**Work to be completed**
The expected response is a copy of every line in the entries below that includes the word "each".

(Saved entries)
——————
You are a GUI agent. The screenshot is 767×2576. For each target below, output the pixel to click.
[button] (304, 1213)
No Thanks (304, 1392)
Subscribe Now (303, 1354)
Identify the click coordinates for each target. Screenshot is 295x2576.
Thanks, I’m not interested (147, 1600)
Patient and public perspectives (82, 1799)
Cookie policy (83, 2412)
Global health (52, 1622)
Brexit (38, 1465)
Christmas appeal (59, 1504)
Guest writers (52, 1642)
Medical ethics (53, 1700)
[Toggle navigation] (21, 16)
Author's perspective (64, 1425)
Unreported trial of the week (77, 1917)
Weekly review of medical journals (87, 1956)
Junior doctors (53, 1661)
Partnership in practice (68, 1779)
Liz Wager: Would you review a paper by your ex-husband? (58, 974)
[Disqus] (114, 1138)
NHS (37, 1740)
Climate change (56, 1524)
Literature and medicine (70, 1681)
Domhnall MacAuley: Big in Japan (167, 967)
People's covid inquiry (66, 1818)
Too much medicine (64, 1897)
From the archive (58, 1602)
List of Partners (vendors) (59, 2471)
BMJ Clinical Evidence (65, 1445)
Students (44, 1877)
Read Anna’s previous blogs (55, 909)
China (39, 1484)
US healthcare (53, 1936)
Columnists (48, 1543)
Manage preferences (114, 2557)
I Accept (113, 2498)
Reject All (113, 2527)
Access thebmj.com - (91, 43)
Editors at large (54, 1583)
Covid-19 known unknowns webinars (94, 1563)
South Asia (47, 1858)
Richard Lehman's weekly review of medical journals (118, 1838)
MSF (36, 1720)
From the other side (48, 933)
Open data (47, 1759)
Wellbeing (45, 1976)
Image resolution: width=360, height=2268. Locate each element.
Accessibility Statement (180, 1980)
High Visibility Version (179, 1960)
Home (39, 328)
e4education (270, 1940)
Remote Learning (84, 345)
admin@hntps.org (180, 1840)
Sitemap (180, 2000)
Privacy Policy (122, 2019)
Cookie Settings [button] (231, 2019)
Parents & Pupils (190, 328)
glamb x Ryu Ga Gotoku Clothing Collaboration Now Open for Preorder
——————
**Task response**
You are a GUI agent. The screenshot is 767×2576. For each target below, output the pixel to click.
Identify the click coordinates for each target. Screenshot is 295x2576.
Image resolution: width=360, height=2268. Locate each element.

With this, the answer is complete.